Copy out the items verbatim, starting at the line containing "Task: Open the Bibliothèque tab" and ending with the line containing "Action: (63, 7)", including both of those lines, and leave the pictures out.

§ DATA SUPPLIED
(begin)
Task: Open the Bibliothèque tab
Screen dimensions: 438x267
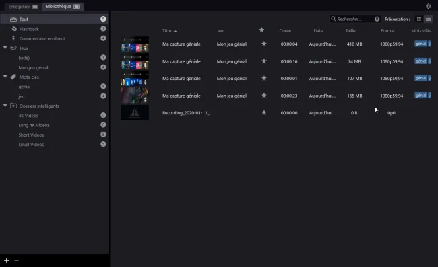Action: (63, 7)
(end)
(begin)
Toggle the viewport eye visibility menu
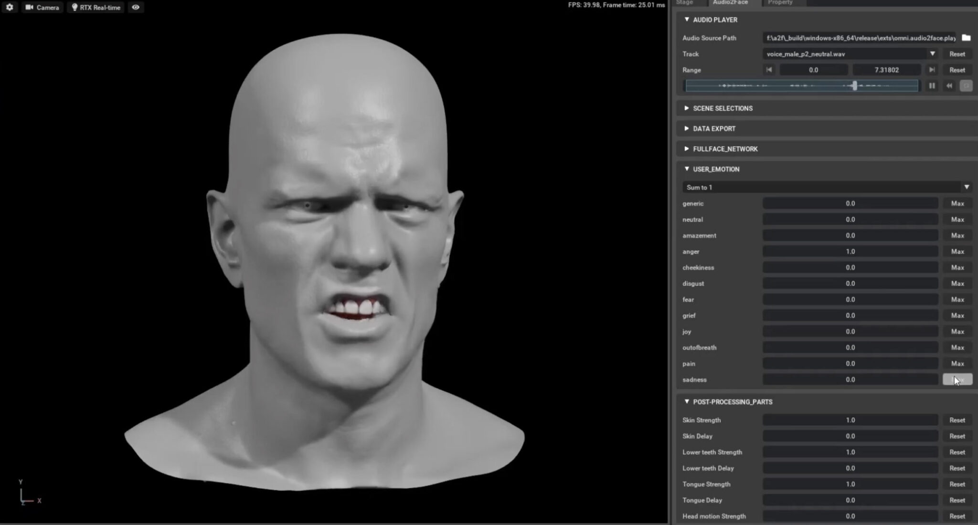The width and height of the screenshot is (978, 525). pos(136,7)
(end)
§ SOLUTION TO THIS PROBLEM
Task: Open the Bibliothèque tab
Screen dimensions: 438x267
Action: (63, 7)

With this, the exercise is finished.